Event Recap: The Sharing Economy and Government

Sharing economy enthusiasts gathered together at an event put together by Let's Collaborate! and Suits to Silicon Alley last week to talk about the growth of the sharing economy and the subsequent implications with government in New York. Many peer-to-peer platforms face problems with outdated government laws designed for more traditional B2C industries or face no laws at all.

Milicent Johnson from Peers said, “The reality is, we do need regulation” but need to work together with various stakeholders to create laws that both protect citizens and lets innovation thrive. However, the legal landscape for collaborative consumption is currently confusing—”You want to comply with the rules but you don’t know what the rules are.” A recent example highlights this confusion where an Airbnb host got fined $40,000 but the fine was then removed—”Even the government seems confused what the rules are.”

When discussing best practices, Josh Mohrer from Uber advised to take an “Act first, and then ask questions later” approach to get the product in the hands of consumers first and to deal with issues with government when they arise. The alternative—to consult a new concept with the government before it has even launched—could mean years of discussions or even worse, your product will never launch.

In the case where there are no laws such as the absence of a mandatory helmet law when biking in NYC, there are other ways to encourage citizens to protect themselves. Justin Ginsburg from Citibike mentioned doing helmet giveaways (over 100,000 helmets have been given away in the past few years by the Department of Transportation) and discount coupons for helmets. Regulation is not the only way to encourage helmet-use, and other tactics can be used instead.

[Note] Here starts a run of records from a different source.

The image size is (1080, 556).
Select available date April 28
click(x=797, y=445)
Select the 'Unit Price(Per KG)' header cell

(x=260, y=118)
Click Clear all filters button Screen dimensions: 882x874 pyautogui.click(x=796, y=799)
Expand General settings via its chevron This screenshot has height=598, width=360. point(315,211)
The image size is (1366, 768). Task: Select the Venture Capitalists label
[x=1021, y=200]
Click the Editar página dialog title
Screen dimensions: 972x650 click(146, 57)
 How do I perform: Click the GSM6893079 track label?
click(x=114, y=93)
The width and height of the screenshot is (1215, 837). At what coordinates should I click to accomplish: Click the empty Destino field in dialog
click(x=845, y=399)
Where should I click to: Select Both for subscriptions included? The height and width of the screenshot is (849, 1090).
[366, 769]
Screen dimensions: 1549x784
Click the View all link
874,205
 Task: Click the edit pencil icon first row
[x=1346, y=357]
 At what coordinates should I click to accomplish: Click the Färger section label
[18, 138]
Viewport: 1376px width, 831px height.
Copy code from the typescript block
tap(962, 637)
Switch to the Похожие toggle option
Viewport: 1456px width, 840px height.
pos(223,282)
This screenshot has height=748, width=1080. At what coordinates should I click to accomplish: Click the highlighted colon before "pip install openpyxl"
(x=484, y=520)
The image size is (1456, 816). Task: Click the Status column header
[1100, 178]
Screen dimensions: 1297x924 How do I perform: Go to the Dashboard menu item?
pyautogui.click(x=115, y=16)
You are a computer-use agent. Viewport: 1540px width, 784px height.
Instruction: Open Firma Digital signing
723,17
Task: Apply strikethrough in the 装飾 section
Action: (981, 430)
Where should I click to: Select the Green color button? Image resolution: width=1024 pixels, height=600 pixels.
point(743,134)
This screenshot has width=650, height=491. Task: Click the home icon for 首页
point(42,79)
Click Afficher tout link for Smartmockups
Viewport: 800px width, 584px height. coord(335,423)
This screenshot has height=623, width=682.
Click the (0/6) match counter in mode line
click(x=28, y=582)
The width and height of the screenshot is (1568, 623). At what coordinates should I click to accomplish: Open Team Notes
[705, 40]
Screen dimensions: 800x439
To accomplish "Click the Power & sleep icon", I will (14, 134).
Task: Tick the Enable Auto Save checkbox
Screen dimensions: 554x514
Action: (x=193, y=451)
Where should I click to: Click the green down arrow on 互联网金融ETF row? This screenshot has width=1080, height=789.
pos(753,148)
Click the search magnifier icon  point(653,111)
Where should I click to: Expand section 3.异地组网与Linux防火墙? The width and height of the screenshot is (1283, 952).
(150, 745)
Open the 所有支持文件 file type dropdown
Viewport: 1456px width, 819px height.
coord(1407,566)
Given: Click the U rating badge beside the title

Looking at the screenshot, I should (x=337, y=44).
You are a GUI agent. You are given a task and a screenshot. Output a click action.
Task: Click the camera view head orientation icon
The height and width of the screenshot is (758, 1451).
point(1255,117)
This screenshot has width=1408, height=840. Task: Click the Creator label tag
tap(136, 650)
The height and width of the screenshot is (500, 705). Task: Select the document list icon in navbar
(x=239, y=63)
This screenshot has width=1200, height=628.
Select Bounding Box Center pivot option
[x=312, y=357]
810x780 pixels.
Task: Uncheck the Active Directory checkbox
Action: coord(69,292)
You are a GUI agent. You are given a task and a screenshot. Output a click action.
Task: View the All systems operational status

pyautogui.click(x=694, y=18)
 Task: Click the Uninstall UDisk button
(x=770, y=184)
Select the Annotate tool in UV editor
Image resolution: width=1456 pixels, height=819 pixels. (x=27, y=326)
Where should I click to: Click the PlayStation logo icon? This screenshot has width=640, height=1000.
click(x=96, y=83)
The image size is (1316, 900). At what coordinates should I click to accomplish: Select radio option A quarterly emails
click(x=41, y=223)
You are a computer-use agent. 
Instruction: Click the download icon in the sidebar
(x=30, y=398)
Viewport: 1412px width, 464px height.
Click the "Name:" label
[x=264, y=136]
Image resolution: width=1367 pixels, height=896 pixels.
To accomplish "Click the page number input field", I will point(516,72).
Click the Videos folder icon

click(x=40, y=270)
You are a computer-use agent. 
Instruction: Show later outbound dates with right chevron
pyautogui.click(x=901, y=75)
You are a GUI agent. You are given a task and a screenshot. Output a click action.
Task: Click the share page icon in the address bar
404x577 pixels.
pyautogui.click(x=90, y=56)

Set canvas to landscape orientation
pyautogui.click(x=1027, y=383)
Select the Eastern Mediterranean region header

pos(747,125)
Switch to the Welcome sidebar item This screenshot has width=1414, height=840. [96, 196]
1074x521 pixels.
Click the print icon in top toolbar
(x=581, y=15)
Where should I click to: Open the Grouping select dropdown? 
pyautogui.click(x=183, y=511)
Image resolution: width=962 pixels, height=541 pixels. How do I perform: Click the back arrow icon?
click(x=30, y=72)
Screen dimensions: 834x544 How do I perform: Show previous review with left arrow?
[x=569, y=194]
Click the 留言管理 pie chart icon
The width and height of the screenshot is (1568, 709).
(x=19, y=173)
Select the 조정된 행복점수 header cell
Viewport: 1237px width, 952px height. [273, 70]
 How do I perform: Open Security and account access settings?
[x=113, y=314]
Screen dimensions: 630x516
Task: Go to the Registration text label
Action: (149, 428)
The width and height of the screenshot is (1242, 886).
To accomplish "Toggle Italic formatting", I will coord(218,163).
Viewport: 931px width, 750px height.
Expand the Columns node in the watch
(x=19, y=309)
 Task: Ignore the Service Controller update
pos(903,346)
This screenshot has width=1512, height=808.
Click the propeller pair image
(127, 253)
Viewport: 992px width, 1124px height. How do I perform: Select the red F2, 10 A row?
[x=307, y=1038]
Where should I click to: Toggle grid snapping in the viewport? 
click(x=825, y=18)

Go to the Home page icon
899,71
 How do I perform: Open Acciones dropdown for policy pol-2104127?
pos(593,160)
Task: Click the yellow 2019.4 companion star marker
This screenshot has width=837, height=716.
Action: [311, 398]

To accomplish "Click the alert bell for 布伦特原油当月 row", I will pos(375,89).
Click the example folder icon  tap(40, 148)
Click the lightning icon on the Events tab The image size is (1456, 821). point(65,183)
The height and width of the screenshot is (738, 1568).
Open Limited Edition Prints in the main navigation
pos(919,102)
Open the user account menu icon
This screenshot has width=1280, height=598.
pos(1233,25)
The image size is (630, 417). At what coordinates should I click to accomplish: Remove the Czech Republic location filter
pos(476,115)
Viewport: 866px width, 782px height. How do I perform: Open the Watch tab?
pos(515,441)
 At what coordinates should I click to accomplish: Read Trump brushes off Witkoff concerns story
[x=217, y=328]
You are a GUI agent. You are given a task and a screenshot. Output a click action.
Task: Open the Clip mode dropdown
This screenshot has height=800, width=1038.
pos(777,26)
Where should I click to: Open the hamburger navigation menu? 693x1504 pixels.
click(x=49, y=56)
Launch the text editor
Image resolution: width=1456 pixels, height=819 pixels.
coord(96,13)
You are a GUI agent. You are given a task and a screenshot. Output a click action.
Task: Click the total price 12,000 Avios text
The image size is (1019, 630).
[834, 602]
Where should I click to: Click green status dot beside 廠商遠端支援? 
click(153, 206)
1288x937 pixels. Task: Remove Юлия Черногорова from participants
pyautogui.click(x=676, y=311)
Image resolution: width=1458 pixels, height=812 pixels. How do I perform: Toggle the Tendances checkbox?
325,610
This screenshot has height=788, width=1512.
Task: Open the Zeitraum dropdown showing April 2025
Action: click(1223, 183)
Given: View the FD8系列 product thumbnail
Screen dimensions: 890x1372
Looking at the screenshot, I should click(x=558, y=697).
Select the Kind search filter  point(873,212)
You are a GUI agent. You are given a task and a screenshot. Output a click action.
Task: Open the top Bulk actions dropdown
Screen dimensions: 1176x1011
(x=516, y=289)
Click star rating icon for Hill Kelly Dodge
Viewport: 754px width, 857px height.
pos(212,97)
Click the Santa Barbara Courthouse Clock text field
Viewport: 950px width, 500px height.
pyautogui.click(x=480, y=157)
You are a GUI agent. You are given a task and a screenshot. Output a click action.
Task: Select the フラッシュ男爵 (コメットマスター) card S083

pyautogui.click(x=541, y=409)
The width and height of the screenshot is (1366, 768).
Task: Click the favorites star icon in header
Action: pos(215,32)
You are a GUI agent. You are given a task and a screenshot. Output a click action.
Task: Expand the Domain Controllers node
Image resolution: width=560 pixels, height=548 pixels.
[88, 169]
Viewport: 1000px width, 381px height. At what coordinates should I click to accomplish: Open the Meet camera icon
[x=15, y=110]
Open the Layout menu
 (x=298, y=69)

Milicent Johnson caused laughter when she stated, “Cities are the OG (original) sharing platform” to illustrate libraries, universities, and schools all promote sharing. There is no doubt sharing economy platforms are creating positive impacts in our cities—we need to educate the government and public on the sharing economy and work together to make laws clearer. Organizations like Bayshare in San Francisco and co:NYC in New York are taking steps to do this.